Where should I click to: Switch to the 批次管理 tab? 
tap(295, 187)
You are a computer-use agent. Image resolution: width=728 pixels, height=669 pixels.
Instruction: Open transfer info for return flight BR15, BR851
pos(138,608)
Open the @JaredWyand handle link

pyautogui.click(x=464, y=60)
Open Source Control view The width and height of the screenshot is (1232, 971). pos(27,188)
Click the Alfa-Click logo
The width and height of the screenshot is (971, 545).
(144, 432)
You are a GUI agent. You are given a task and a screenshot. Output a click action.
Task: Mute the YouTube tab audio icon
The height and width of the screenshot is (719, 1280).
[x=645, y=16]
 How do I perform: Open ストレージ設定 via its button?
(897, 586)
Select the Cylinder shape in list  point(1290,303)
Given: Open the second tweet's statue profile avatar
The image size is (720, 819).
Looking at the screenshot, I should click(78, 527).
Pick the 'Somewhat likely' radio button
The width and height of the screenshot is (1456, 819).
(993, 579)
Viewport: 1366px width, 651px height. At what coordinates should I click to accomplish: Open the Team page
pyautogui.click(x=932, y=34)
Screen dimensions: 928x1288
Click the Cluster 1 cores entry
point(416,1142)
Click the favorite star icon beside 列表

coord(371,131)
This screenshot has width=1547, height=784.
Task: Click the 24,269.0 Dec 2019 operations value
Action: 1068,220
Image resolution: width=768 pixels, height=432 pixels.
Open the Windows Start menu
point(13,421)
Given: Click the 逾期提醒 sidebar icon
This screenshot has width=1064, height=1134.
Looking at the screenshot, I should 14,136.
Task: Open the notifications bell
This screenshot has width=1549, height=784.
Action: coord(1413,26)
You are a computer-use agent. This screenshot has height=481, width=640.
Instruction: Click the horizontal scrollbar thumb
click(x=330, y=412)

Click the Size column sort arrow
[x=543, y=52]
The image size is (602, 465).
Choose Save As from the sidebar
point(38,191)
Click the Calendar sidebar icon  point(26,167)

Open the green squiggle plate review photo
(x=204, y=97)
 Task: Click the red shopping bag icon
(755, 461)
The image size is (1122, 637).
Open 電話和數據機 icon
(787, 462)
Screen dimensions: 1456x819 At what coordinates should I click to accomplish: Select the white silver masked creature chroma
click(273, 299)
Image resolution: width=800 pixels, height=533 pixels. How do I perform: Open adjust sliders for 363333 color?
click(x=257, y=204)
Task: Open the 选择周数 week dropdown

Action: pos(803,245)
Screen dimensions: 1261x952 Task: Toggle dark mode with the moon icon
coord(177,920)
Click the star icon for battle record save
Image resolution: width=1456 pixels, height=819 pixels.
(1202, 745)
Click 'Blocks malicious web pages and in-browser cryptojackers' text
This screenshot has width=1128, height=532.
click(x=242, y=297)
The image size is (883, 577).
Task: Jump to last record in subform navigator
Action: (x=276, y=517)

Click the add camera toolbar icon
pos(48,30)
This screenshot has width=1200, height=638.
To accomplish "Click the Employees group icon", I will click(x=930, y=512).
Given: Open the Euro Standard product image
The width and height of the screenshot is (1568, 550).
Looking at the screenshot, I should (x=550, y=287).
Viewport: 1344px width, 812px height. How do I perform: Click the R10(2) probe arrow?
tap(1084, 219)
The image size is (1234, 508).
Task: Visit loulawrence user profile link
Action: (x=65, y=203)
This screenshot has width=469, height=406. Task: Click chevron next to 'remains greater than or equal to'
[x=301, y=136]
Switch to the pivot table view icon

> _To do_
Copy every line above word for word, from the first through the last.

> _Result for this exercise_
Where should I click to: Switch to the 批次管理 tab? 
tap(295, 187)
You are a computer-use agent. Image resolution: width=728 pixels, height=669 pixels.
Instruction: Open transfer info for return flight BR15, BR851
pos(138,608)
Open the @JaredWyand handle link

pyautogui.click(x=464, y=60)
Open Source Control view The width and height of the screenshot is (1232, 971). pos(27,188)
Click the Alfa-Click logo
The width and height of the screenshot is (971, 545).
(144, 432)
You are a GUI agent. You are given a task and a screenshot. Output a click action.
Task: Mute the YouTube tab audio icon
The height and width of the screenshot is (719, 1280).
[x=645, y=16]
 How do I perform: Open ストレージ設定 via its button?
(897, 586)
Select the Cylinder shape in list  point(1290,303)
Given: Open the second tweet's statue profile avatar
The image size is (720, 819).
Looking at the screenshot, I should click(78, 527).
Pick the 'Somewhat likely' radio button
The width and height of the screenshot is (1456, 819).
(993, 579)
Viewport: 1366px width, 651px height. At what coordinates should I click to accomplish: Open the Team page
pyautogui.click(x=932, y=34)
Screen dimensions: 928x1288
Click the Cluster 1 cores entry
point(416,1142)
Click the favorite star icon beside 列表

coord(371,131)
This screenshot has width=1547, height=784.
Task: Click the 24,269.0 Dec 2019 operations value
Action: 1068,220
Image resolution: width=768 pixels, height=432 pixels.
Open the Windows Start menu
point(13,421)
Given: Click the 逾期提醒 sidebar icon
This screenshot has width=1064, height=1134.
Looking at the screenshot, I should 14,136.
Task: Open the notifications bell
This screenshot has width=1549, height=784.
Action: coord(1413,26)
You are a computer-use agent. This screenshot has height=481, width=640.
Instruction: Click the horizontal scrollbar thumb
click(x=330, y=412)

Click the Size column sort arrow
[x=543, y=52]
The image size is (602, 465).
Choose Save As from the sidebar
point(38,191)
Click the Calendar sidebar icon  point(26,167)

Open the green squiggle plate review photo
(x=204, y=97)
 Task: Click the red shopping bag icon
(755, 461)
The image size is (1122, 637).
Open 電話和數據機 icon
(787, 462)
Screen dimensions: 1456x819 At what coordinates should I click to accomplish: Select the white silver masked creature chroma
click(273, 299)
Image resolution: width=800 pixels, height=533 pixels. How do I perform: Open adjust sliders for 363333 color?
click(x=257, y=204)
Task: Open the 选择周数 week dropdown

Action: pos(803,245)
Screen dimensions: 1261x952 Task: Toggle dark mode with the moon icon
coord(177,920)
Click the star icon for battle record save
Image resolution: width=1456 pixels, height=819 pixels.
(1202, 745)
Click 'Blocks malicious web pages and in-browser cryptojackers' text
This screenshot has width=1128, height=532.
click(x=242, y=297)
The image size is (883, 577).
Task: Jump to last record in subform navigator
Action: (x=276, y=517)

Click the add camera toolbar icon
pos(48,30)
This screenshot has width=1200, height=638.
To accomplish "Click the Employees group icon", I will click(x=930, y=512).
Given: Open the Euro Standard product image
The width and height of the screenshot is (1568, 550).
Looking at the screenshot, I should (x=550, y=287).
Viewport: 1344px width, 812px height. How do I perform: Click the R10(2) probe arrow?
tap(1084, 219)
The image size is (1234, 508).
Task: Visit loulawrence user profile link
Action: (x=65, y=203)
This screenshot has width=469, height=406. Task: Click chevron next to 'remains greater than or equal to'
[x=301, y=136]
Switch to the pivot table view icon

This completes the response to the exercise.